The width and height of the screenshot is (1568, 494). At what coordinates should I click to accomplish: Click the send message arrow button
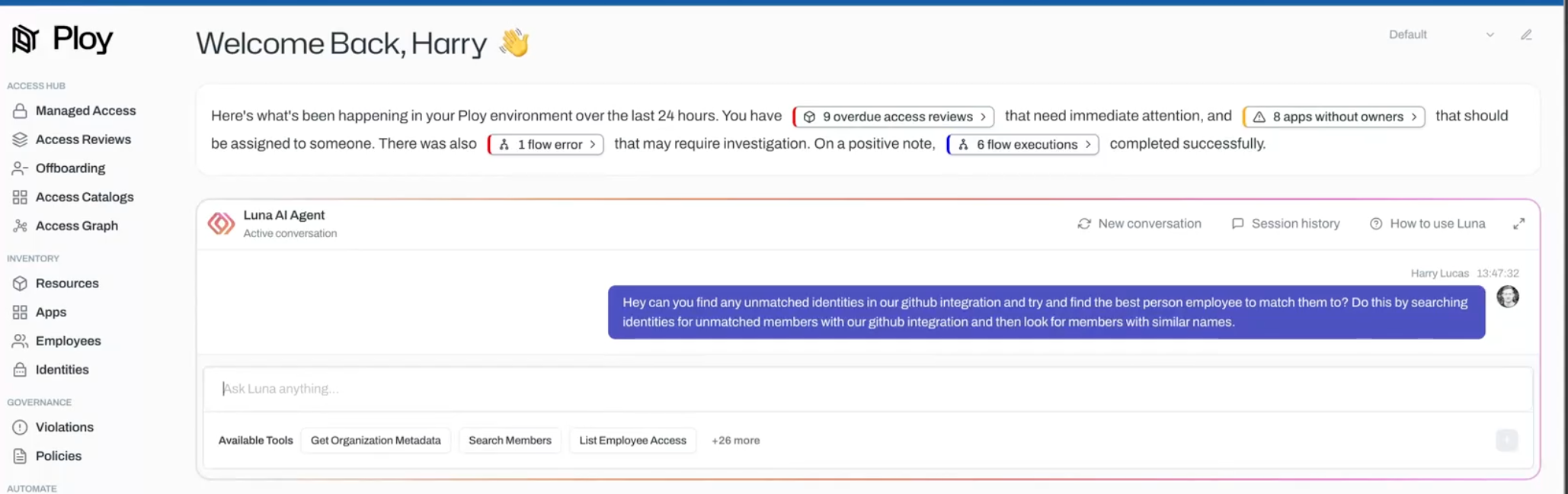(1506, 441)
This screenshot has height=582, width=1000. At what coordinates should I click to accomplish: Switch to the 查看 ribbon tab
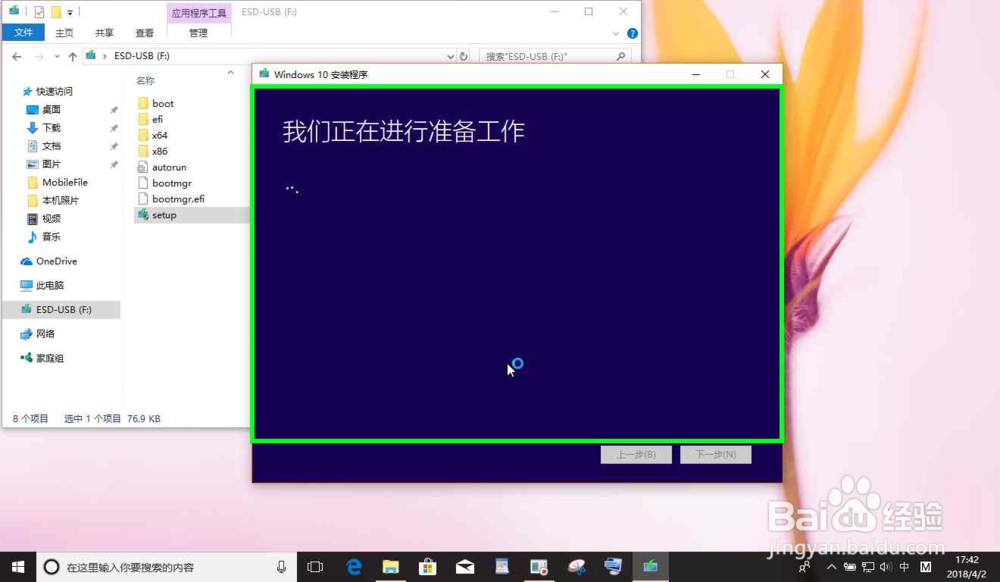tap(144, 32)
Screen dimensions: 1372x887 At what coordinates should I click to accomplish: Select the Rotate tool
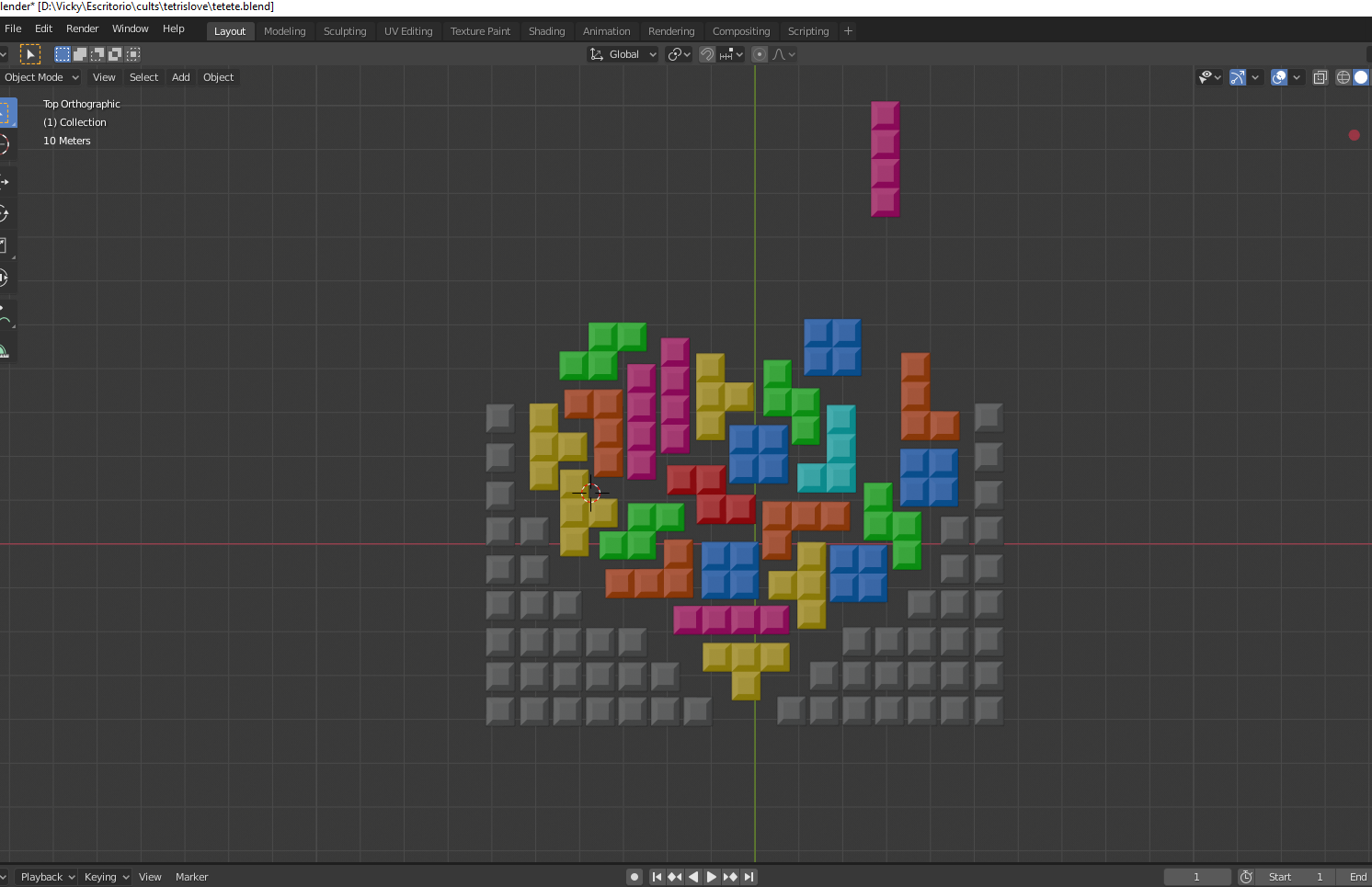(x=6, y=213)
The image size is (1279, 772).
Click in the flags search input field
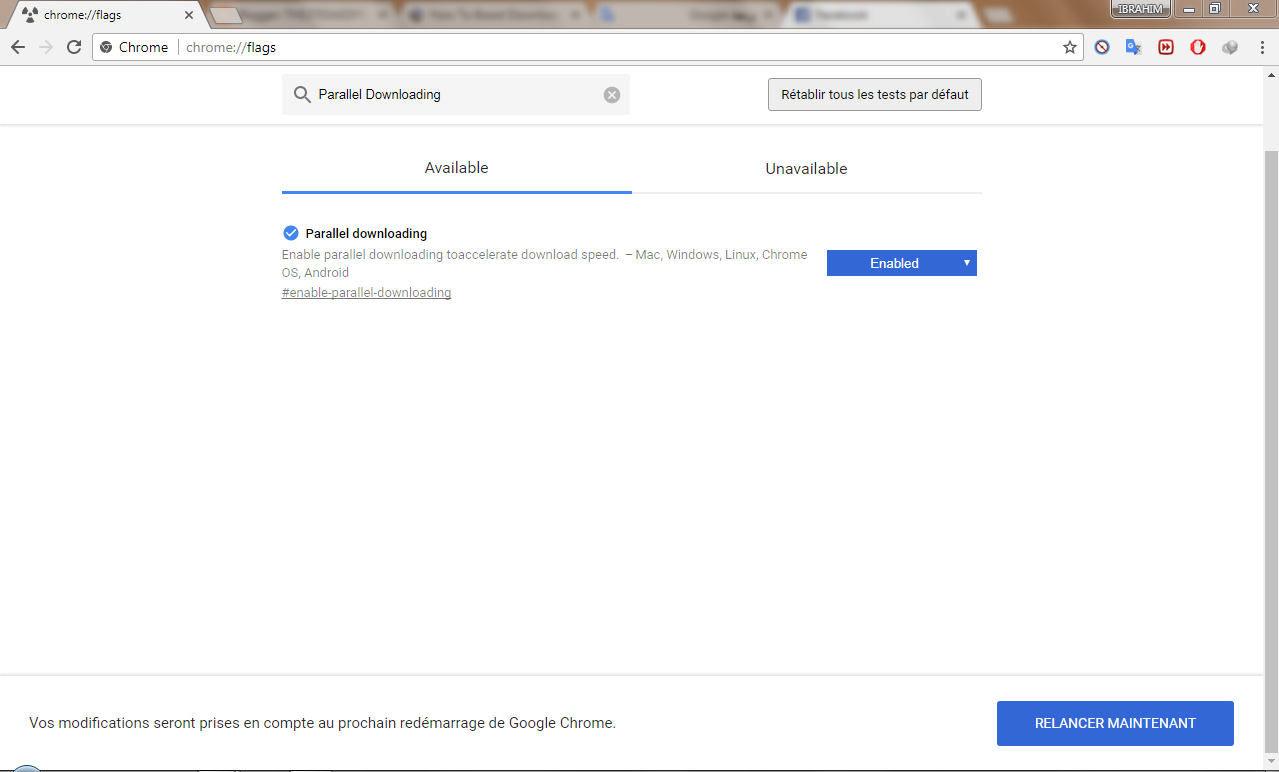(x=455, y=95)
□ □ □ □ □
Omit the pictures and write out the remaining data exactly.

→ ANSWER TO THIS TASK:
The width and height of the screenshot is (1568, 494). At what coordinates should I click to accomplish: Click the send message arrow button
(1506, 441)
This screenshot has height=582, width=1000. At what coordinates should I click to accomplish: Switch to the 查看 ribbon tab
tap(144, 32)
Screen dimensions: 1372x887 At what coordinates should I click to accomplish: Select the Rotate tool
(x=6, y=213)
The image size is (1279, 772).
Click in the flags search input field
(x=455, y=95)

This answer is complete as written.